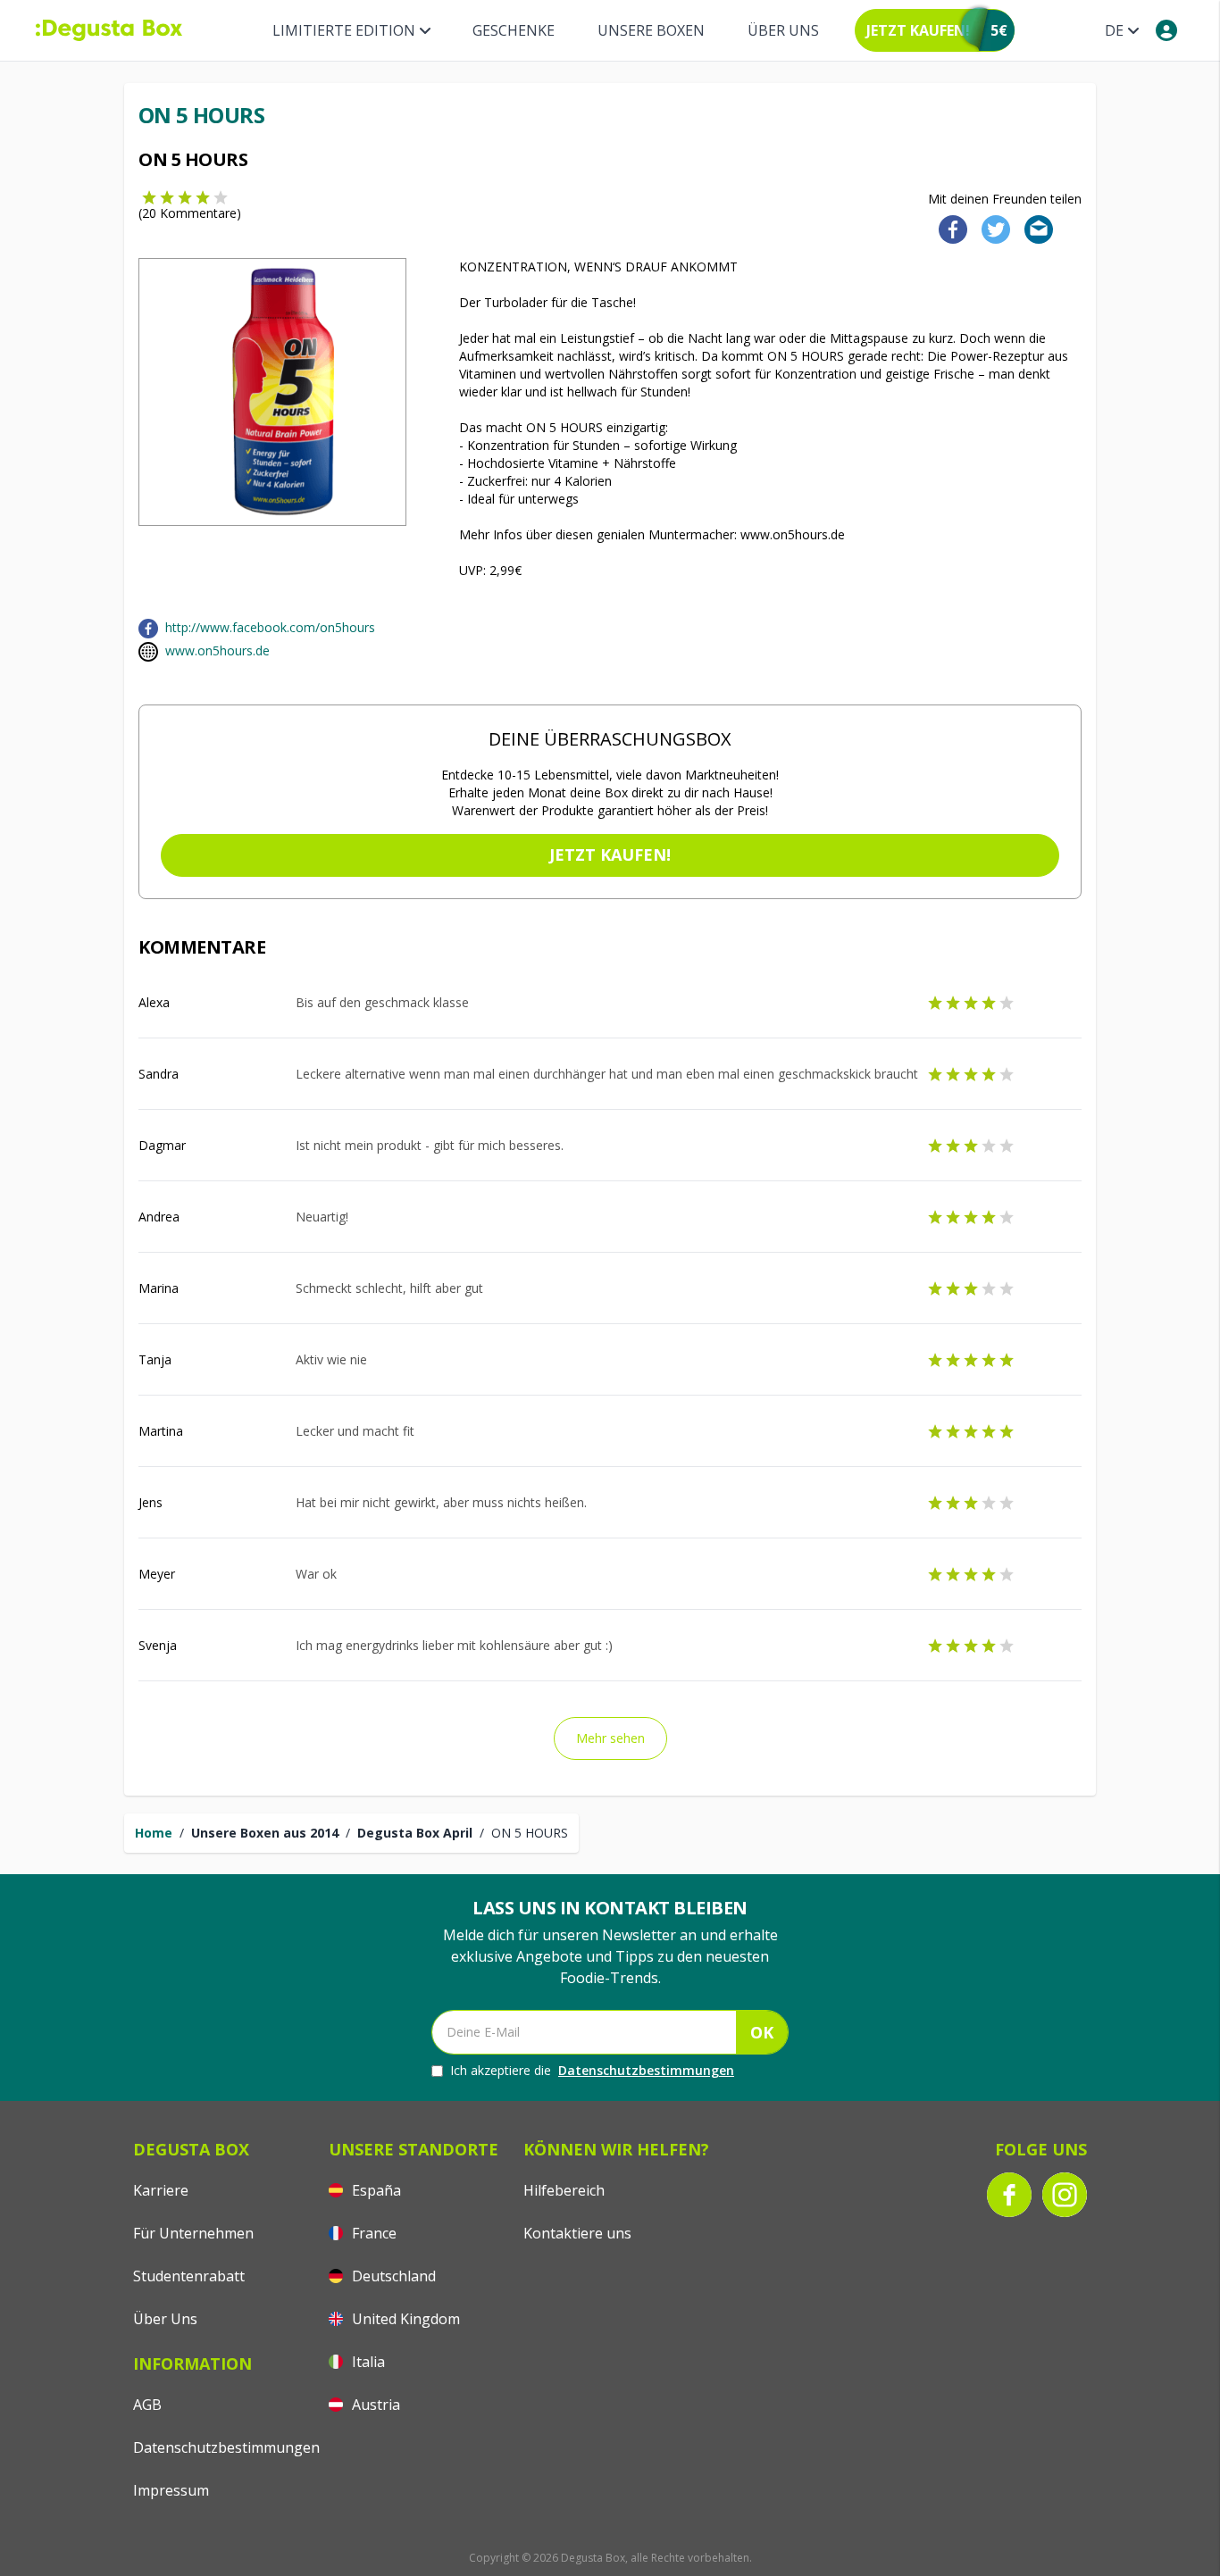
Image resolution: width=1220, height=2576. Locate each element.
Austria (374, 2404)
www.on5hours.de (217, 650)
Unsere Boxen (651, 30)
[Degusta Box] (109, 30)
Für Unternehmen (193, 2233)
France (372, 2233)
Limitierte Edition (343, 30)
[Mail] (1033, 228)
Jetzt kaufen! (610, 854)
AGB (147, 2404)
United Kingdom (404, 2319)
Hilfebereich (564, 2190)
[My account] (1166, 30)
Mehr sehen (610, 1738)
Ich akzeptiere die (592, 2070)
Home (153, 1832)
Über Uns (783, 30)
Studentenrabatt (189, 2276)
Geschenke (513, 30)
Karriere (160, 2190)
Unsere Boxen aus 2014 (264, 1832)
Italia (366, 2362)
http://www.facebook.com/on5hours (270, 627)
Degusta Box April (414, 1832)
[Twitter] (992, 228)
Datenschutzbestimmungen (646, 2070)
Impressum (171, 2490)
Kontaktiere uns (577, 2233)
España (374, 2190)
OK (761, 2032)
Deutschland (392, 2276)
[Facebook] (947, 228)
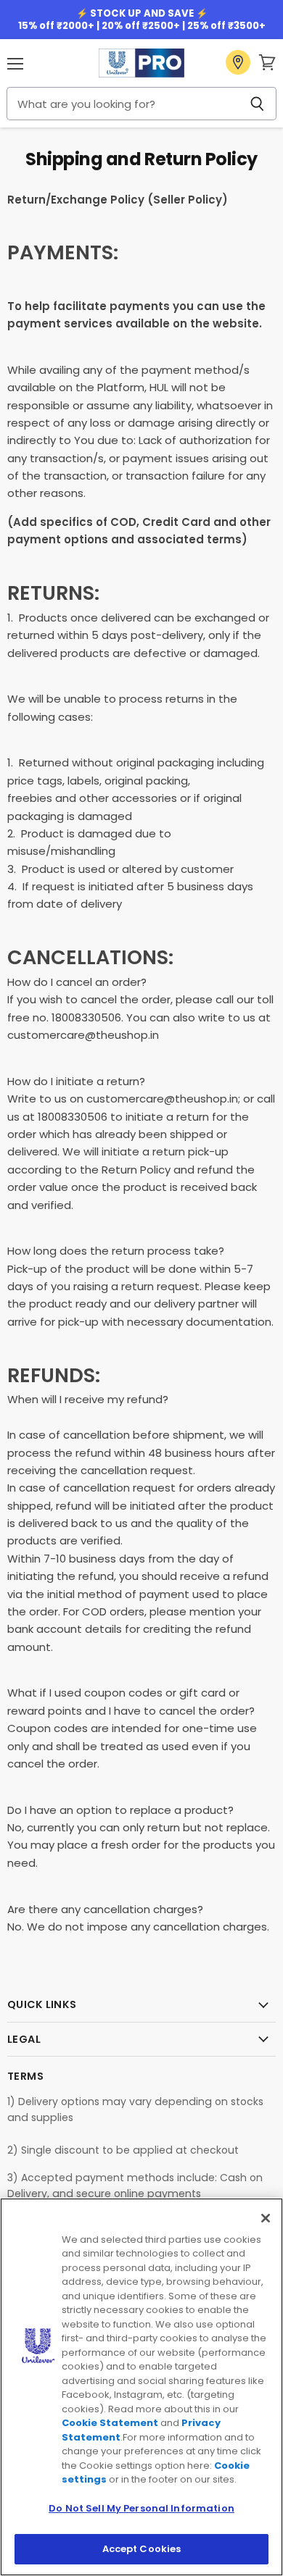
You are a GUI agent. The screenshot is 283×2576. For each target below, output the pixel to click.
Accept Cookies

========

_What this task involves_
Repeat the material above verbatim. Leave the pictures behind.

_Response area_
Image resolution: width=1220, height=2576. Locate each element.
Austria (374, 2404)
www.on5hours.de (217, 650)
Unsere Boxen (651, 30)
[Degusta Box] (109, 30)
Für Unternehmen (193, 2233)
France (372, 2233)
Limitierte Edition (343, 30)
[Mail] (1033, 228)
Jetzt kaufen! (610, 854)
AGB (147, 2404)
United Kingdom (404, 2319)
Hilfebereich (564, 2190)
[My account] (1166, 30)
Mehr sehen (610, 1738)
Ich akzeptiere die (592, 2070)
Home (153, 1832)
Über Uns (783, 30)
Studentenrabatt (189, 2276)
Geschenke (513, 30)
Karriere (160, 2190)
Unsere Boxen aus 2014 (264, 1832)
Italia (366, 2362)
http://www.facebook.com/on5hours (270, 627)
Degusta Box April (414, 1832)
[Twitter] (992, 228)
Datenschutzbestimmungen (646, 2070)
Impressum (171, 2490)
Kontaktiere uns (577, 2233)
España (374, 2190)
OK (761, 2032)
Deutschland (392, 2276)
[Facebook] (947, 228)
You are a GUI agent. The screenshot is 283×2576. For each target below, output the pixel to click.
Accept Cookies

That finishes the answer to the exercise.